Sunday, April 6, 2014

Is there an element of Romanticism in Twain's novel?

If we very broadly define Romanticism as depicting the world the way we'd like to it be rather than as it really is, yes, there is a strong element of Romanticism in Huckleberry Finn.
As has been often remarked, there is romance in Huck Finn that hits a deep strand of longing among men who yearn for an escape from female dominated society into a wild setting where they can be free and unfettered. Quite improbably, Huck and Jim achieve this dream of freedom, as well as the dream of male companionship in a world rid of ever-present women. Huck and Jim floating down the Mississippi together in raft, apart from civilization and women, may not be realistic, but it is a depiction of the world many men would like to experience.
The deep love and friendship that grows up between Jim and Huck is also Romantic. It is beautiful to depict a situation in which a black man and a white boy transcend the race barrier in the nineteenth South, but more a reflection of the world as we would like it to be than how the world really operates.
Finally, Romantic literature expresses a deep love a nature and celebrates the natural world as superior to civilization. This comes across clearly as Jim and Huck appreciate the beauty and freedom of the Mississippi.

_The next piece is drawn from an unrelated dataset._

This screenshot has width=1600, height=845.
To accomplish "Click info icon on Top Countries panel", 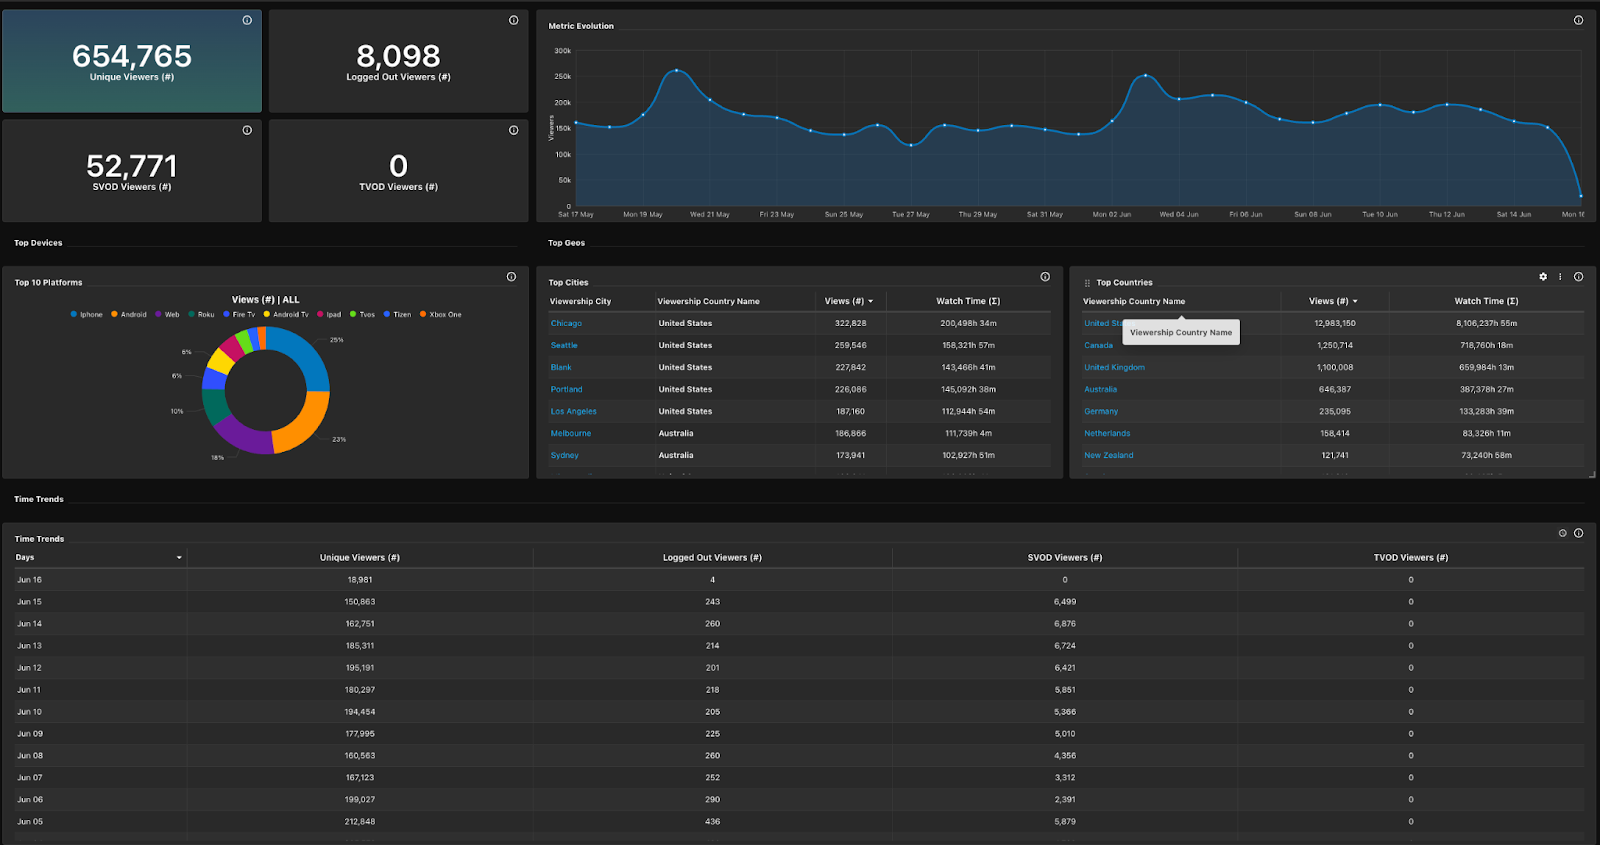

As local color writing developed in American literature after the Civil War, it served as a bridge between the earlier period of Romanticism and the Realism of the twentieth century. The elements of Romanticism are clearly evident in the novel, especially in Twain’s descriptions of nature and the novel’s themes of personal freedom; the influence of Realism in fiction writing is evident in the many specific details throughout the novel that convey with accuracy and precision the society and culture that existed along the Southern banks of the Mississippi River at a particular time in American history. Despite its realistic depiction of people, places, and daily life, however, The Adventures of Huckleberry Finn is essentially a work of Romanticism that develops the theme found most consistently in romantic works: the goodness and nobility of the human spirit when it is free of the corruption of society.
The early writers of Romanticism, especially the Transcendentalists like Emerson and Thoreau, celebrated man’s essential goodness and condemned society as a force that suppresses individual freedom and spiritual enlightenment. The essential tenet of Romanticism is that only in nature, not in society, can an individual discover spiritual truth and live an authentic life consistent with his inherent goodness—and this is the essential theme woven throughout Twain’s novel.
Huck’s experiences take place on the Mississippi or in towns along the river. On the raft, he and Jim experience solitude and peace, surrounded by the natural beauty, mystery, and awesome power of the river. Only when they think of life on shore are they troubled, and only when society encroaches is the quality of their lives diminished. On the river, Huck and Jim are free. On the river—living in nature—Huck questions for the first time the moral and religious beliefs imposed on him by society and struggles to reconcile them with what he knows in his heart to be good or evil. When he cannot reconcile them with his own spirit, he rejects society’s teachings, choosing instead to “go to hell” before turning Jim over as a runaway slave. On the river with Jim, Huck is separated from the corruption of society and its influence, leaving him free to discover the goodness within himself.
The contrast between goodness found in nature and the corruption of society is developed throughout the novel as life on the river is continually contrasted with life beyond the Mississippi. All that is violent and vile occurs on land or is temporarily exported to Huck and Jim’s raft by dangerous, unwelcome emissaries from society along the river. The bloody Grangerford-Shepherdson feud, the greed and scheming of the phony Duke and King, Huck’s vicious father, and the cruelty of slavery are symptomatic of society’s corruption and the ways it corrupts those who live in it. A great irony in the novel, critics often point out, is that Huck Finn has to escape society in order to become “civilized.” As a work of Romanticism, however, The Adventures of Huckleberry Finn isn’t ironic at all. It’s in refusing to be “civilized” that Huck finds the goodness inherent in man’s nature.